One disadvantage of the paramedian forehead flap is the vertical forehead scar. The wound edges must be carefully approximated to minimize wound tension. For large secondary defects, we achieve this by widely undermining the forehead skin, to the temporalis muscle bilaterally. Additional length can be achieved by performing galeatomies on either side of the incision. Inability to achieve primary closure is not a contraindication to performing a forehead flap. Allowing the donor site to heal in part by secondary intention usually results in an acceptable cosmetic result. Another disadvantage of the paramedian forehead flap is its limited length in patients with low hairlines. Several modifications are possible, such as the oblique forehead flap, tissue expansion, or extension of the flap into hair-bearing scalp.25 When it is necessary to include hair-bearing skin in the flap, the surgeon must meticulously thin the flap to remove the hair follicles at the time of transfer or pedicle division. Even meticulous thinning may not prevent all hair regrowth, and such options as serial fine-needle electrolysis or hair removal laser may be necessary and beneficial.

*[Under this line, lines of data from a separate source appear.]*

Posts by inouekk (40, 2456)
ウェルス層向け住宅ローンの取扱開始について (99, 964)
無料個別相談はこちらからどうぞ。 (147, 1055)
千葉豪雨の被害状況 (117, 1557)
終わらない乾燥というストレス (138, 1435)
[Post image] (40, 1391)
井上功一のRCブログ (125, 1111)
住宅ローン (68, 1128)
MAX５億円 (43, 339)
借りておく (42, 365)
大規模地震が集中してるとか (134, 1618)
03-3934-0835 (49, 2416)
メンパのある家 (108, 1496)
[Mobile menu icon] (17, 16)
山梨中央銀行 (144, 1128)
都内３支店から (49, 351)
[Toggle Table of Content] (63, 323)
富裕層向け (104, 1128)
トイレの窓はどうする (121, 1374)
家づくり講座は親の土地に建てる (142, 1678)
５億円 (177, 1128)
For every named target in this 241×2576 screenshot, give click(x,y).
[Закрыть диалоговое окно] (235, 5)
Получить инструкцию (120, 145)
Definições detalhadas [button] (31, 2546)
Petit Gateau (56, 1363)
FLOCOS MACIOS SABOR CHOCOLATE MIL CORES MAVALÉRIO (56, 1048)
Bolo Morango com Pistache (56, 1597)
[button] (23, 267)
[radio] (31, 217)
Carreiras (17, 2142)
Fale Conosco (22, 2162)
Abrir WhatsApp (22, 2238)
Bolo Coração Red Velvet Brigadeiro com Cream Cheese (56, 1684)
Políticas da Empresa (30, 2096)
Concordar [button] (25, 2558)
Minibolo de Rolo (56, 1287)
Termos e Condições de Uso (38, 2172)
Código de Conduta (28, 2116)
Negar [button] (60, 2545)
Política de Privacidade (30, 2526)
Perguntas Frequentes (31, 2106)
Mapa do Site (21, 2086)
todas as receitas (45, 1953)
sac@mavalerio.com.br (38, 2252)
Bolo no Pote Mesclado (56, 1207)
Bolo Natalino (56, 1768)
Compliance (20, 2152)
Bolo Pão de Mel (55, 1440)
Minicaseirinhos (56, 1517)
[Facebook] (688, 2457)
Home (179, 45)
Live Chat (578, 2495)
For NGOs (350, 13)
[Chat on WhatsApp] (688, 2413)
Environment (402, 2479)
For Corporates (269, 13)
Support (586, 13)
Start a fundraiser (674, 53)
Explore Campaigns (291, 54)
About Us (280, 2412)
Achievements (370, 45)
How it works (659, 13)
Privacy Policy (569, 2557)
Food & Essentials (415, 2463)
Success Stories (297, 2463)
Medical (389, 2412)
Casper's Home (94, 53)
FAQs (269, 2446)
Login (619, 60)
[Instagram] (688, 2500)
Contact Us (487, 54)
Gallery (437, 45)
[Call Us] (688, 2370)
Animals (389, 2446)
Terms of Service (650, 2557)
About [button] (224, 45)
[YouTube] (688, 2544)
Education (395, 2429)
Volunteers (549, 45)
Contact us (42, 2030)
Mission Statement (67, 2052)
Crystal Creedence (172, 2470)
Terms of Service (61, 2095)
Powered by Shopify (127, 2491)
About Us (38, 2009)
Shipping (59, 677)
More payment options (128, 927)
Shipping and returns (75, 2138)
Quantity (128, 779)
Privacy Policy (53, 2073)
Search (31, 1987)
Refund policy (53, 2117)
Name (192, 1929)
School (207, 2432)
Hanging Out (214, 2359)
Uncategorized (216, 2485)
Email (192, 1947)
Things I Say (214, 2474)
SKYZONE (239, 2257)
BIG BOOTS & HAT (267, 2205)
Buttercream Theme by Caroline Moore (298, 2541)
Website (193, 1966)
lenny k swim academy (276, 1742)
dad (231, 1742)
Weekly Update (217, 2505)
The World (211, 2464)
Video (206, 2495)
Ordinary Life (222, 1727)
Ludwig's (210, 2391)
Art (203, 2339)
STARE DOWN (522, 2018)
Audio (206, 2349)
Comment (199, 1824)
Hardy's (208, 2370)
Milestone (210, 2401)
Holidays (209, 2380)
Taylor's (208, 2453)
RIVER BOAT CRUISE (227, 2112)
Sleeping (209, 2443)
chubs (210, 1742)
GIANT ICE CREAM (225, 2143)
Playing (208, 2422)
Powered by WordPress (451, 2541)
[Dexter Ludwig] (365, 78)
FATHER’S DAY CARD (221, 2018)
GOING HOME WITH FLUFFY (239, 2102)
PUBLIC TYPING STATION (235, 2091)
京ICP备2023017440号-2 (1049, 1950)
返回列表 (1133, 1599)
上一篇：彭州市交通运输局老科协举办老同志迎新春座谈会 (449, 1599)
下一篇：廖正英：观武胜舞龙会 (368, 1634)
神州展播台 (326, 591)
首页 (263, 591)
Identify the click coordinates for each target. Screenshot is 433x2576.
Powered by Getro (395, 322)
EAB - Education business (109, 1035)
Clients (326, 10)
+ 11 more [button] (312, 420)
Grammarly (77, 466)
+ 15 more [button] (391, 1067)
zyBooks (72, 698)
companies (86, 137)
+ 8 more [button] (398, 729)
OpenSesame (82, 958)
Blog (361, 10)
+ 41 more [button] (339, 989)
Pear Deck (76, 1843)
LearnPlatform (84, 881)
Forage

Potential complications with the use of the forehead flap for nasal reconstruction, which are similar to those involved in any flap reconstructive procedure, include bleeding, pain, poor scarring, infection, dehiscence, distortion of free margins, and flap necrosis. Patient selection, surgical planning and preplanning, and meticulous technique are all necessary to minimize potential complications.
The nose is one of the most common locations for skin cancer and frequently represents a significant challenge for reconstruction after surgical excision. Reconstruction of defects created by removal of cancer represents the secondary event in successful skin cancer treatment. Complete tumor extirpation, the primary event, is key. The best reconstructive effort eventually fails in the face of tumor recurrence. The forehead flap represents one of the best methods for repair of extensive nasal defects. Outstanding functional and cosmetic results can be achieved. Proper execution requires considerable technical skill and experience. Preoperative counseling is vitally important. Also, a thorough understanding of anatomy and aesthetics is required. Several pioneers and experts in modern forehead flap reconstruction from the disciplines of plastic, otolaryngological, and facial plastic surgery have graciously and openly helped to educate those of us in related fields, including dermatology, through many courses, lectures, and publications. This type of interdisciplinary collegiality and sharing of knowledge elevates all involved.
Accepted for publication July 10, 2000.